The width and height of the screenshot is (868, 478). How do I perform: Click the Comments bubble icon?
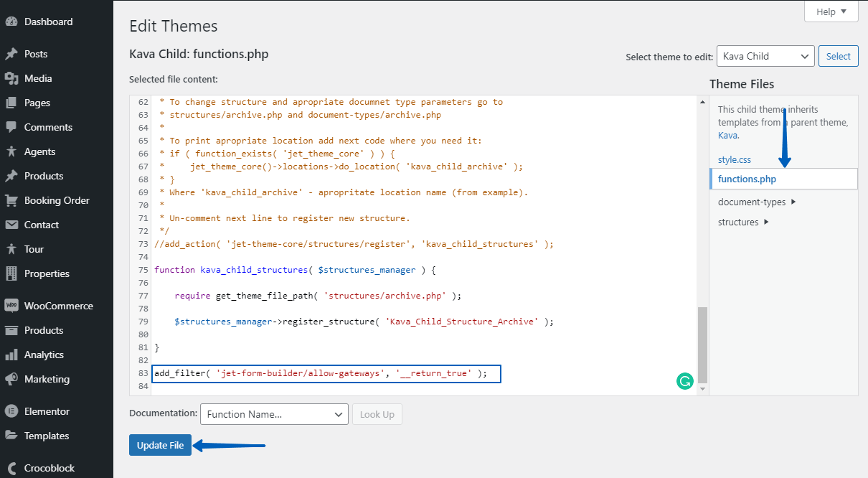point(11,127)
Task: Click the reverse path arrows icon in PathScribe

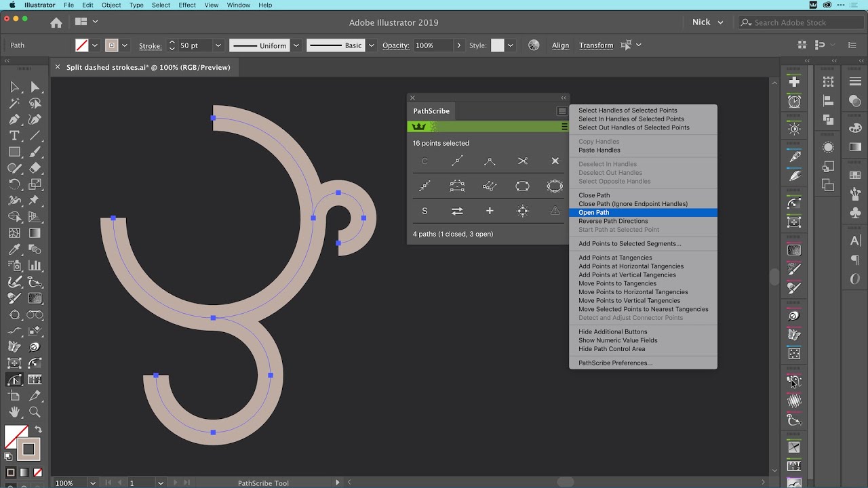Action: (x=457, y=211)
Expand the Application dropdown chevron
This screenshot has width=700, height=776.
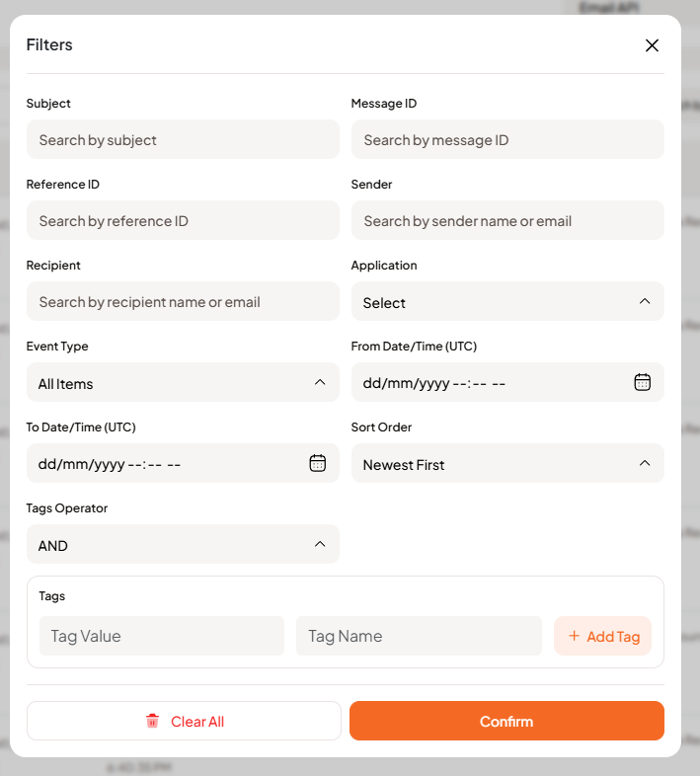click(x=645, y=301)
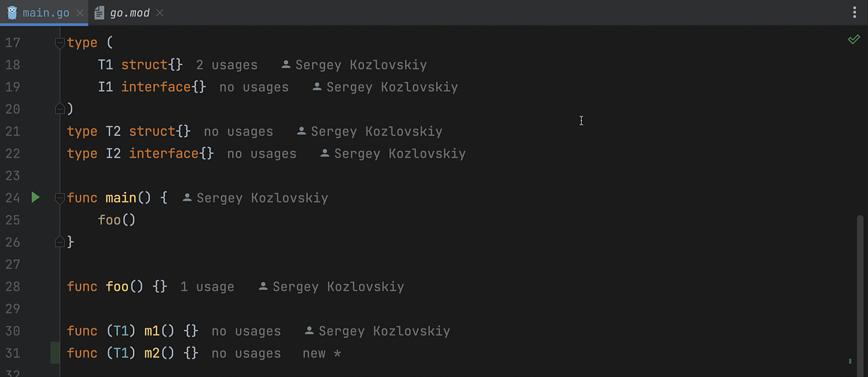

+++++

### WORK TO COMPLETE:
Every line above should be copied exactly; do not carry over the pictures.

### RESPONSE AREA:
The width and height of the screenshot is (868, 478). How do I perform: Click the Comments bubble icon?
point(11,127)
Task: Click the reverse path arrows icon in PathScribe

Action: (x=457, y=211)
Expand the Application dropdown chevron
This screenshot has width=700, height=776.
click(x=645, y=301)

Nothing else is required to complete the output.